How long until the Government is again confronted with one of the banks unilaterally raising interest rates, particularly for business lending? The problem of Australia’s banking oligopoly needs a long-term solution.
Crikey understands that one of the Wallis Inquiry members, Prof Ian Harper, also strongly supports the idea of a new inquiry.
As Christopher Joye told Crikey, “…the financial world has changed more in the last 13 years since Wallis than it has in the last 40 years… The key message of the letter is that it would be a massive mistake for the politicians and bureaucrats to persist with the self-congratulatory hubris. The fact is Australia was very lucky to skate through the crisis unscathed. Our system is good, but also has many glaring flaws.”
Something for the politicians to think about while they’re playing with trucks.
I agree. We need a people’s bank but one run by the people not the government. I am inclined to the view of of UK MP Kate Hoey who wrote in the UK Guardian on June 8, 2009:
” I believe the time is right for a people’s bank to be established through the post office and for Northern Rock to be incorporated into it”.
Now I wonder where the idea for today’s SMH story came from!

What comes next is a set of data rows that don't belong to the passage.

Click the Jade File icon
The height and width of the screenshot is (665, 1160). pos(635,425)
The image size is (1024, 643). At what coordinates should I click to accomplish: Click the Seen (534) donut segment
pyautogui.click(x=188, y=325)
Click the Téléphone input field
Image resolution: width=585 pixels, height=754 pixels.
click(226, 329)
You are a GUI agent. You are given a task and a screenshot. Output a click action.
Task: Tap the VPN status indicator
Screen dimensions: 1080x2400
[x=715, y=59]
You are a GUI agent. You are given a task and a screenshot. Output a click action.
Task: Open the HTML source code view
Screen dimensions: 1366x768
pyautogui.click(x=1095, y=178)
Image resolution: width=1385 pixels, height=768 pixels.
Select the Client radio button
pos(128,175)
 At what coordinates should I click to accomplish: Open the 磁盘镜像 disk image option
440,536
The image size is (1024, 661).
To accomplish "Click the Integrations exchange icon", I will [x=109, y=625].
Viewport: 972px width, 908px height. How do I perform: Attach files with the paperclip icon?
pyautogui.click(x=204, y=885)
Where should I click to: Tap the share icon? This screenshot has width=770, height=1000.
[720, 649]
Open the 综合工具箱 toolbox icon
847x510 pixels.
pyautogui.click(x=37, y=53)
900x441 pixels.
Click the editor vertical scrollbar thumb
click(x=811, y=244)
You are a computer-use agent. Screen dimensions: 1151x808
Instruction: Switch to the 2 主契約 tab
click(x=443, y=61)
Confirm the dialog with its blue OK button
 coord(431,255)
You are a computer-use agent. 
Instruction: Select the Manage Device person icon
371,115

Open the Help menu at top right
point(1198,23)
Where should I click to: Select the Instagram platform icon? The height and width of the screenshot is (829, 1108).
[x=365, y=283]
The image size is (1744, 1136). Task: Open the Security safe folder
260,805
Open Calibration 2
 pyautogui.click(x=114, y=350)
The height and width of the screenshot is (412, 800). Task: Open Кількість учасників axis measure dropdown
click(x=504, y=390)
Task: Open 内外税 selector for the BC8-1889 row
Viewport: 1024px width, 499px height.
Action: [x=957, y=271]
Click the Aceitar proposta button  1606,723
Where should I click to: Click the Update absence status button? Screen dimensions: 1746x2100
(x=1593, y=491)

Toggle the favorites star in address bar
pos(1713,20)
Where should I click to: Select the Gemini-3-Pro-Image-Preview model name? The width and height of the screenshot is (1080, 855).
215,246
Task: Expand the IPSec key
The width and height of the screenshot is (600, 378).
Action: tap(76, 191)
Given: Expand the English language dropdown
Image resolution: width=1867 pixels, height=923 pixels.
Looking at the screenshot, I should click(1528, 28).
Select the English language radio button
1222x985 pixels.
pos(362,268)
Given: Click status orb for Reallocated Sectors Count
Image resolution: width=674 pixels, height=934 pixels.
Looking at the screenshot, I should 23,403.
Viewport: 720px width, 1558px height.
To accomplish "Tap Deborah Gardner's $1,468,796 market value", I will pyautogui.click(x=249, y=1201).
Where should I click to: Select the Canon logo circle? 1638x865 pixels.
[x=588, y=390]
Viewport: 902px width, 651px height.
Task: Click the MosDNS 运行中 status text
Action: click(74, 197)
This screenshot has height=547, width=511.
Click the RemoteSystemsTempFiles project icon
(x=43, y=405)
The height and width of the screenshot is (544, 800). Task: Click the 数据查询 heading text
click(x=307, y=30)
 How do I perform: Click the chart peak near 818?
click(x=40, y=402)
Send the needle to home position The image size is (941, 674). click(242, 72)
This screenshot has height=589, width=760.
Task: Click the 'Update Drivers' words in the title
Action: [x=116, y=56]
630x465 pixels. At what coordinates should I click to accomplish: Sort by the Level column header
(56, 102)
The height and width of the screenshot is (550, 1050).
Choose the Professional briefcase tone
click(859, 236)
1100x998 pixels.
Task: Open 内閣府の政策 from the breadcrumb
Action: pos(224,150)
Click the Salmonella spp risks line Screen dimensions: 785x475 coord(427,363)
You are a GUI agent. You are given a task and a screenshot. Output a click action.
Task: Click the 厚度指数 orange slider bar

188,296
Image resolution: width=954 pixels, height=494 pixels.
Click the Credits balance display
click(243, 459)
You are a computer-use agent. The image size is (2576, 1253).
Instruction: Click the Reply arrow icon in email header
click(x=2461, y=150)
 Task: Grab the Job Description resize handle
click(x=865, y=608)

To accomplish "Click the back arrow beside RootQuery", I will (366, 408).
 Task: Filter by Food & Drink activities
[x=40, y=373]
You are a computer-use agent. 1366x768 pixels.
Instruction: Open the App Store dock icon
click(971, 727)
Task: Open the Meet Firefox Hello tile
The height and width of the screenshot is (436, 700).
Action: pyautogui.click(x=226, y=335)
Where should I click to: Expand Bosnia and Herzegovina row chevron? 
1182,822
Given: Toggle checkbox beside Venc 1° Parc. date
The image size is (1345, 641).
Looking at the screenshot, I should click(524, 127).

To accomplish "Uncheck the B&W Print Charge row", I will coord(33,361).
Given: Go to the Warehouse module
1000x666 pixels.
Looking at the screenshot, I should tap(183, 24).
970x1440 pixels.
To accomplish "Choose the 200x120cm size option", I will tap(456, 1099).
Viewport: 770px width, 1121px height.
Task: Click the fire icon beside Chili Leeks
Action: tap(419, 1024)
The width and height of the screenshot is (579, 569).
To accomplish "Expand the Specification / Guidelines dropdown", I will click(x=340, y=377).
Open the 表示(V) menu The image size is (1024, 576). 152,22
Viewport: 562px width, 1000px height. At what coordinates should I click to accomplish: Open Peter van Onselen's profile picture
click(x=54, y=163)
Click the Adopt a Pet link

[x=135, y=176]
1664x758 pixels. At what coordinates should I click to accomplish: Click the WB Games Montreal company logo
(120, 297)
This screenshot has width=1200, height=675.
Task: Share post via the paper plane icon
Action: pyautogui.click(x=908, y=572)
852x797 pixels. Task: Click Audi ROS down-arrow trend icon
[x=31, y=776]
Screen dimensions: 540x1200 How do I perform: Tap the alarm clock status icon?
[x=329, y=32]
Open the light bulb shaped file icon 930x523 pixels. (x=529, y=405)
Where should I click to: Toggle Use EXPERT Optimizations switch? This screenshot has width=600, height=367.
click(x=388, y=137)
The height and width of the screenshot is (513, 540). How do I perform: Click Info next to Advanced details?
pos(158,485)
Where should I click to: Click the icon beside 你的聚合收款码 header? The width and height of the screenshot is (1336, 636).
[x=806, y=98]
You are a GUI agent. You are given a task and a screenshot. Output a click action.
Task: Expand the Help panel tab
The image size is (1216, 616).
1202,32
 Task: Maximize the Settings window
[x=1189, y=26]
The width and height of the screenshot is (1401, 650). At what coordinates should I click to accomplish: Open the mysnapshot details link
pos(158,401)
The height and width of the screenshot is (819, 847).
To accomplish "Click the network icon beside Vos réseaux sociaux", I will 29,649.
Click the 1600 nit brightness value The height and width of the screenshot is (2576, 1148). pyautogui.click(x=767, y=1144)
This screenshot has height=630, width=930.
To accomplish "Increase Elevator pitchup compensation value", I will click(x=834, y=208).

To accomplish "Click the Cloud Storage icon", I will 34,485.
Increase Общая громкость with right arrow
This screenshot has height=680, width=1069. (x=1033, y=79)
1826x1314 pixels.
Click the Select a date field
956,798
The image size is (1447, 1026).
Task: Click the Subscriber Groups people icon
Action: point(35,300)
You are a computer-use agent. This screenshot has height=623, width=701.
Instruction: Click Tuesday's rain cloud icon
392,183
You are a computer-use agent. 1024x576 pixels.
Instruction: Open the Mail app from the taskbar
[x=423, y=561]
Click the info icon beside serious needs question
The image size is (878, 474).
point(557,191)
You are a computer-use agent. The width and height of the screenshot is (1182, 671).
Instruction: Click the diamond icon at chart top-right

But critically, Hoey doesn’t want the government to get their hands on the people’s money and states unequivocally:
“The national interest would be better served (than selling it to Virgin Money) by integrating it(Northern Rock) into a nationally owned bank, not state run nor shareholder driven, but locally based, prudently managed, and responsible to a public interest trust as its governimg body”.
In other words, a not for profit entity entity protected from any government getting its grubby hands on the bank’s wealth. I mean how safe is the future fund really!
As Ross Gittens so aptly put in the SMH this morning (July 8, 2009):
“When you earn your livelihood from banking or politics, it is not hard to be always fully abreast of market conditions….But because banking and voting constitute such a small part of our daily lives it is hard to be well informed about what the sellers are up to. This gives them a considerable advantage over us”.
In a world where big government and big business are becoming increasingly linked and collectively tarnished, there is need for a third way. That way is for the people to protect their interests through the not for profit sector efficiently run for the benefit of its members, not corporate interests nor recipients of government boondoggles or conferred monopolies.
How about calling the new bank ‘Ruddie Mac’ or ‘Swannie Mae’.
Seems appropriate for its presumptive role as politicised sub-prime lending institution.
Tonka Turnbull
I dont think Malcolm realises how much he has damaged himself
with the thinking electorate out here.
I for one was hoping for a genuine attempt at some kind of intelligent
debate in the parliament,not petrol ,pensioners and perfidy.
Maybe malcoms just another overated white shoer with ambition and ego
What the financial services sector has lacked is an ethical acceptace of the sort of agency relationship which is assumed by professions like medicine and law. In these it is considered malpractice to put your commerical interests ahead of the interests of your client. This might be improved by a publicly owned bank, but it would also require a less sociopathic orientation among the top executives in finance who seem to feel that its all their money.
Not for profit bank would be good, but they would have to put some legal paper with NO loop holes and not sold off like the CBA , when we get a change in parties.